Before Sunrise (1995) Dir. Richard Licklater
Isn't everything we do in life a way to be loved a little more?
-Celine
I will admit that my love for this series almost certainly exceeds their real cinematic value but I dont really care. Like your first love, they exist, perfect, and unspoiled in your mind.
There really is not much to the direction of this film, or its sequel which was my first pick in the 2000 draft, but this is not a film about direction; it's about character. Celine and Jessie feel like friends I have had my whole life.
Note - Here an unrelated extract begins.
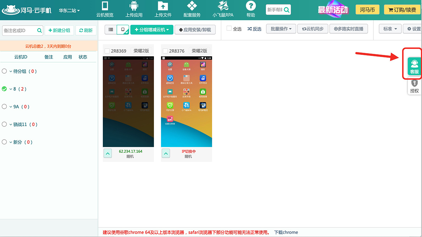Click the 云机同步 toolbar item

coord(312,29)
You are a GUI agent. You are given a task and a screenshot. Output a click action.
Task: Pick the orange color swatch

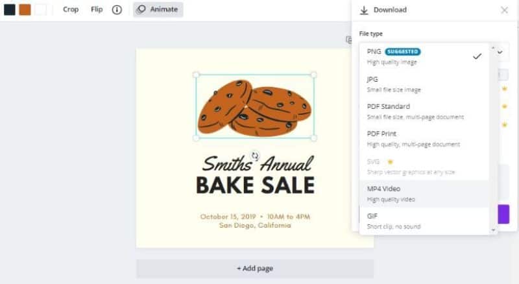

In some sick ways their relationship means as much to me as my own.
In some ways I am always hesitant to recommend them because I honestly think they cannot be loved, like I love them, unless they were experienced, like I experienced them. I saw Sunrise when I, like Jesse and Celine, was in my 20's and just learning about the world and relationships. I then saw Sunset when I, like Jessie and Celine, was in my 30's and knew much more about the world and little more about love.
Their life is my life.
The Big Lebowski (1998) dirs. The Coens
I guess that's the way the whole durned human comedy keeps perpetuatin' itself.
- The Stranger
It's hard to rank Coen films since they are all universally great (I like to pretend the Tom Hanks one does not exist), but in any ranking Lebowski would be very near the top. It's the funniest Coen film, yes funnier than
Raising Arizona!
Filmed with the odd-ball but oddly real characters the Coens are so good at creating and packed with questions about morality, politics, criminology, and society it is more than a comedy, for many it is a religion which has spawned dozens of annual Lebowski-fests since 2002.
It is rare among comedies, it can make you laugh the 20th time.
Exotica (1994) dir. Atom Egoyan
He comes in here every other night. He has his favorite drink, and his favourite table, with his favorite dancer. Sometimes he has to wait for her, and sometimes she's waiting for him, to protect him. She's his angel.
-Erin
Egoyan's other masterpiece was already chosen in this draft but I (like Dom) think this is his greatest film. It tells the interconnected story of several people all connect through a strip club. A man crippled by grief who finds solace with a stripper. A gay man who is desperate for for love. A man paralyzed by jealousy.
Egoyan created a film incredibly incisive about sexuality, jealousy, longing and grief. He would revisit the latter in the other film already drafted but with Exotica he creates a mood and longing that is rare in film and a brutally honest depiction of love and lust.